Data items:

▼

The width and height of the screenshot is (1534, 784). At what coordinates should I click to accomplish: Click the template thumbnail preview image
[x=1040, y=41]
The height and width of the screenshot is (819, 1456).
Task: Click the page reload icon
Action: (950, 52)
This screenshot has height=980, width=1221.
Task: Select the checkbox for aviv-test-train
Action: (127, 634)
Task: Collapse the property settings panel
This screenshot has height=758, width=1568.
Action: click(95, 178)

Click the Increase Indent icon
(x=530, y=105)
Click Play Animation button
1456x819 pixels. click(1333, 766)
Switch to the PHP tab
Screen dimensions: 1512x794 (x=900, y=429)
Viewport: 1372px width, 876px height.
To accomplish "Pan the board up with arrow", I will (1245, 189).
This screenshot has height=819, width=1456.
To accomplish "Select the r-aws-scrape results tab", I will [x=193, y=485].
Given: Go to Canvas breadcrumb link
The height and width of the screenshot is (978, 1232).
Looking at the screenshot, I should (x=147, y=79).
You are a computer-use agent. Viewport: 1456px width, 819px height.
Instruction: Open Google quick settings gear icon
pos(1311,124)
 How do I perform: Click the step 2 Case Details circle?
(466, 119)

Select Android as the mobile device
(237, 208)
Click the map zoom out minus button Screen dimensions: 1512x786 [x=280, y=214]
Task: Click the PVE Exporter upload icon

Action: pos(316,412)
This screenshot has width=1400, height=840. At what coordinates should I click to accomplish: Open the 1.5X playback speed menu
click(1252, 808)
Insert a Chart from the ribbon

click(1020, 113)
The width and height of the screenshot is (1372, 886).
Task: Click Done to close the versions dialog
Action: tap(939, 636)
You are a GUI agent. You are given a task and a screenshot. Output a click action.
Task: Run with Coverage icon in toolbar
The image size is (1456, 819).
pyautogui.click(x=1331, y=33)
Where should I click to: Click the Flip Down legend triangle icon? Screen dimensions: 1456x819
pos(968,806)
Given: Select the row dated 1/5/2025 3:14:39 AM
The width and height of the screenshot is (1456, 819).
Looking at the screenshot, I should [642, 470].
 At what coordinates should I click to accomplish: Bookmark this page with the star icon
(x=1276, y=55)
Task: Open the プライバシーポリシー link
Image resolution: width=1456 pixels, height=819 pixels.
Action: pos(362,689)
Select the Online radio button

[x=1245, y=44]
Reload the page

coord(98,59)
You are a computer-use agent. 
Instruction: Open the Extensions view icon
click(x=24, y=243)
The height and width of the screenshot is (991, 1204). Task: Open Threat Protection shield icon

▲

**REQUIRED WORK:**
Look above for the line that holds "Instruction: Open Google", then copy it and each line after it exactly, through the last line of the data.

**WRITTEN RESPONSE:**
Instruction: Open Google quick settings gear icon
pos(1311,124)
 How do I perform: Click the step 2 Case Details circle?
(466, 119)

Select Android as the mobile device
(237, 208)
Click the map zoom out minus button Screen dimensions: 1512x786 [x=280, y=214]
Task: Click the PVE Exporter upload icon

Action: pos(316,412)
This screenshot has width=1400, height=840. At what coordinates should I click to accomplish: Open the 1.5X playback speed menu
click(1252, 808)
Insert a Chart from the ribbon

click(1020, 113)
The width and height of the screenshot is (1372, 886).
Task: Click Done to close the versions dialog
Action: tap(939, 636)
You are a GUI agent. You are given a task and a screenshot. Output a click action.
Task: Run with Coverage icon in toolbar
The image size is (1456, 819).
pyautogui.click(x=1331, y=33)
Where should I click to: Click the Flip Down legend triangle icon? Screen dimensions: 1456x819
pos(968,806)
Given: Select the row dated 1/5/2025 3:14:39 AM
The width and height of the screenshot is (1456, 819).
Looking at the screenshot, I should [642, 470].
 At what coordinates should I click to accomplish: Bookmark this page with the star icon
(x=1276, y=55)
Task: Open the プライバシーポリシー link
Image resolution: width=1456 pixels, height=819 pixels.
Action: pos(362,689)
Select the Online radio button

[x=1245, y=44]
Reload the page

coord(98,59)
You are a computer-use agent. 
Instruction: Open the Extensions view icon
click(x=24, y=243)
The height and width of the screenshot is (991, 1204). Task: Open Threat Protection shield icon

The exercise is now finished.